In keeping with the subtle, unspoken nature of arty cinema, Angelopoulos doesn’t lay his ideas bare for the audience even if the central storyline is rather straightforward. The behaviour of the two principals is heavy on ambiguity to the point of frustration, the cavil being that ultimately there is little to like about either of them. It is as if they know what is going on in their own heads but don’t bother sharing it with anyone else.
But, as I have confessed many times in the past, it might just be that I am too dense to pick up on what Angelopoulos is trying to say with these characters. Spyros certainly is not an easy man to read yet compared to the girl (she is never given a name) he is as transparent as tracing paper; she is the embodiment of youthful caprice and selfishness and the more annoying of the two
Spyros has a dark past that isn’t revealed but tacitly suggested by the frosty reception he receives from his family at this daughter’s wedding at the start of the film. The physical interaction between father and daughter is awkward at best while his son’s body language is unable to disguise any contempt he may hold. Anna (Jenny Roussea), Spyros’ ex-wife, remains civil towards him for the sake of public harmony but the discord is palpable.
Never once smiling throughout the film, it becomes evident rather quickly that Spyros is a lonely man, resigned to his fate of beekeeping and creeping ever closer to the grave as the world passes him by. Seeing his daughter move on with her new life as he remains stultified is the first trigger for Spyros to wonder where his life is going, and has gone, the second being the arrival of the girl.
It is interesting to note that despite being a teacher for many years and one of some repute it would appear, none of this is revealed when dealing with the girl. One would think that a career in nurturing young minds and being an empathetic guardian to them would surface again with his flighty passenger in tow but it isn’t so, not even through force of habit.
Maybe this is because she represents the vitality of youth now out of reach to Spyros yet with her being in such close proximity and exuding a flirtatious aura, there might just be an opportunity to reopen that particular avenue of pleasure for Spyros. But that would be gross, right? Well, love and lust don’t always follow the same rules but do share an unpredictability about how they affect a person.

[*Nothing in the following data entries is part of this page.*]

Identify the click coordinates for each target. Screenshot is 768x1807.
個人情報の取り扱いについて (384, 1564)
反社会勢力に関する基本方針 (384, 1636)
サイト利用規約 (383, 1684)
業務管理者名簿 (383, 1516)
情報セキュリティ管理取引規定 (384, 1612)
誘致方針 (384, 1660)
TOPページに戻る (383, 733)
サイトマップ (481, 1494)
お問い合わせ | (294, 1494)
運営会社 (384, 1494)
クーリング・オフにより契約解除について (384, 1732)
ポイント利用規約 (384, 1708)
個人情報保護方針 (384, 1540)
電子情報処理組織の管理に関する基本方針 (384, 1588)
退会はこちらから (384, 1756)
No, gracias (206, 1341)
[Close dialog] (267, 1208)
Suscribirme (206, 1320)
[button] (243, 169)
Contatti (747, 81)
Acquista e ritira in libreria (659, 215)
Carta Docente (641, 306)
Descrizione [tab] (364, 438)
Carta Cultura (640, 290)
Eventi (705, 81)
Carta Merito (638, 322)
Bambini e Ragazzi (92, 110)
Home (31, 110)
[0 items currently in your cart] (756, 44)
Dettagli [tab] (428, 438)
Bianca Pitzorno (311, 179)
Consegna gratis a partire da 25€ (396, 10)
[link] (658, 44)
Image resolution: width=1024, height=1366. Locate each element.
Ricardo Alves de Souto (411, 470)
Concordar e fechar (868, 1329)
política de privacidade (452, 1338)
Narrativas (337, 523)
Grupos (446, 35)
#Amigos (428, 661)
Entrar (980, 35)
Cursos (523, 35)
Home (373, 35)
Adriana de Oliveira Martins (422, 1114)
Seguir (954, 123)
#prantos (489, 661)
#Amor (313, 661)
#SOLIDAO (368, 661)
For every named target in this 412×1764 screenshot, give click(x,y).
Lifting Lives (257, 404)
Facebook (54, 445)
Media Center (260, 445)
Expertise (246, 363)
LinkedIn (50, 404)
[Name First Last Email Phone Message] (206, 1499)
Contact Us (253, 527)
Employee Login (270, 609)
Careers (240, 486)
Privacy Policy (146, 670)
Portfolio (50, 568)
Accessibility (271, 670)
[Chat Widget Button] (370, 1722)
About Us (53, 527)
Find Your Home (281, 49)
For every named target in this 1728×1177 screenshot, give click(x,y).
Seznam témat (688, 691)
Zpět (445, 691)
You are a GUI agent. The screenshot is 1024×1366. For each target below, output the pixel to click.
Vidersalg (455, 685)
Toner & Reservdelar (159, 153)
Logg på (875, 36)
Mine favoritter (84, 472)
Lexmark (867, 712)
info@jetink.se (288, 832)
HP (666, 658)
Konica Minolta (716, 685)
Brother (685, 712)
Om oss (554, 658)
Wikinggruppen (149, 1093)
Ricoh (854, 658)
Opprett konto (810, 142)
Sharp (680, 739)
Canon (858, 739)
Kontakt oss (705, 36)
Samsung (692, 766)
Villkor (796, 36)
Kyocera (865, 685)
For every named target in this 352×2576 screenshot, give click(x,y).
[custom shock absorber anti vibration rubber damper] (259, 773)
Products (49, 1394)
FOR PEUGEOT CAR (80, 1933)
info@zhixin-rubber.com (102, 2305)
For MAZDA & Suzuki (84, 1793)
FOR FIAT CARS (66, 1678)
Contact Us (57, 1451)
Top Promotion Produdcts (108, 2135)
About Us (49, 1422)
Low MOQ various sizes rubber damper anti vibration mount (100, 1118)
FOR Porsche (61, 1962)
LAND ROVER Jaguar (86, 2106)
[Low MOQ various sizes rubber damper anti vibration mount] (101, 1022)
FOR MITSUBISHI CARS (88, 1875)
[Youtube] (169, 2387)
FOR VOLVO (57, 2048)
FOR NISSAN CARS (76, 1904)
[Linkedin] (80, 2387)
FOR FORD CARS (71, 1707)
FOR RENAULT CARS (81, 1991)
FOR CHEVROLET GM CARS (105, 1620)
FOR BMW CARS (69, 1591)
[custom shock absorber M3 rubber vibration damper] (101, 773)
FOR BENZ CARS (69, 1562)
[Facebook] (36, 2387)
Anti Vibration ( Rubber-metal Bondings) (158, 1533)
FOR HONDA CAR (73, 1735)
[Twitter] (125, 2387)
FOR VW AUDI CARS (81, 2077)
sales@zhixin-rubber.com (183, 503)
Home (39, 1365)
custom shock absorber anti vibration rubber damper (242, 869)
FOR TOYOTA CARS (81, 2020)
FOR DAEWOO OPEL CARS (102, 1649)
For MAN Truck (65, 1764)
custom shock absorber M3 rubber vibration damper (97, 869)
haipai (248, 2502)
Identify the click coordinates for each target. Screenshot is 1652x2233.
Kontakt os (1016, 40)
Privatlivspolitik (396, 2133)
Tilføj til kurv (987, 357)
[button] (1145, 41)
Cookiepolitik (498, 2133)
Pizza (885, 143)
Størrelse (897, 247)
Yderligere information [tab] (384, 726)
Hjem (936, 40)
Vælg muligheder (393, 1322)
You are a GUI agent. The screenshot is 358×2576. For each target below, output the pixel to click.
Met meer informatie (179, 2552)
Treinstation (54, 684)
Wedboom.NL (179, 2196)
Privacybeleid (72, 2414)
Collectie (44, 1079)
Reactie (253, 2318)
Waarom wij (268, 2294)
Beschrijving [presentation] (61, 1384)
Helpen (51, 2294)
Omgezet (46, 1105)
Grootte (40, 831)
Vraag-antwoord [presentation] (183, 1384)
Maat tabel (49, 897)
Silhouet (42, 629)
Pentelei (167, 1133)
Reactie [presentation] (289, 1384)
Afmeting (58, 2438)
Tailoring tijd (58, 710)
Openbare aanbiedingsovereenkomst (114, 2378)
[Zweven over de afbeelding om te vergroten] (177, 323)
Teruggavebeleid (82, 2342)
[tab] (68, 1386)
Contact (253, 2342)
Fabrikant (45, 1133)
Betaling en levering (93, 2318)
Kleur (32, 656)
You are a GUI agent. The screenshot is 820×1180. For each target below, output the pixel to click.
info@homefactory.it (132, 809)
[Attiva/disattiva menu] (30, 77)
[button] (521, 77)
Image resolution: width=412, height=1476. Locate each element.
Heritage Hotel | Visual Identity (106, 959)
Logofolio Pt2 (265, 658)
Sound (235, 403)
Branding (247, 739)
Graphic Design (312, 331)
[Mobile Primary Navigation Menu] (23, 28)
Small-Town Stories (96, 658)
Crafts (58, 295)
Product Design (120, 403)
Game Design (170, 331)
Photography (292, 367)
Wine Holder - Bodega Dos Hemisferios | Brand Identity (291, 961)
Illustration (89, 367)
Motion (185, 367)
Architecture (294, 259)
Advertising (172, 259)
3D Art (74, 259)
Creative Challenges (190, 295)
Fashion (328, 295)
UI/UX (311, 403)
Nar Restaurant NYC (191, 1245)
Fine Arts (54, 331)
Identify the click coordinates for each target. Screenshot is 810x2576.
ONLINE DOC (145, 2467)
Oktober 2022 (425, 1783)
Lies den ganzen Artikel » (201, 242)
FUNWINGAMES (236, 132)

We shouldn’t be too hard on Spyros as the girl does (almost literally) shove it in his face one night when she brings a young discharged soldier back to their motel room and has noisy sex with him while Spyros is in the next bed! It is not difficult to read this as an act of deliberate mischief and provocation on the girl’s part, especially as she ends up back with Spyros not long after before awkwardly running off again when he confesses he missed her.
As midlife crisis tales go, this is an oblique one for slow folk like me to understand the nuances of but isn’t any less effective in capturing the melancholy and elegiac sense of finality that accompanies old age. The early year setting offers us the rare chance of seeing Greece in the winter, the usual blazing radiance of the sun soaked vistas replaced by the dour, grey hues of the cloudy skies.
Known for being THE leading man of Italian cinema during its post war boom period, Marcello Mastroianni looks nothing like his former matinee idol self here, resembling a depressed Max Linder instead. Yet his performance as Spyros in nonetheless masterly in conveying the brooding contemplation of emotional isolation and itinerant aimlessness, his grizzled earthiness aptly juxtaposed against the peccante frivolity of Nadia Mourouzi’s equally unfulfilled girl.
Films that make the audience work to understand them always incur a varied success rate dependant on the viewer, thus The Beekeeper hasn’t convinced this writer it is the masterpiece many others feel it is. I enjoyed it for what it was, appreciate the story told, the bold yet unfussy presentation and the performances but for me, it was another arthouse film that was a little out of my reach regarding that all important connection.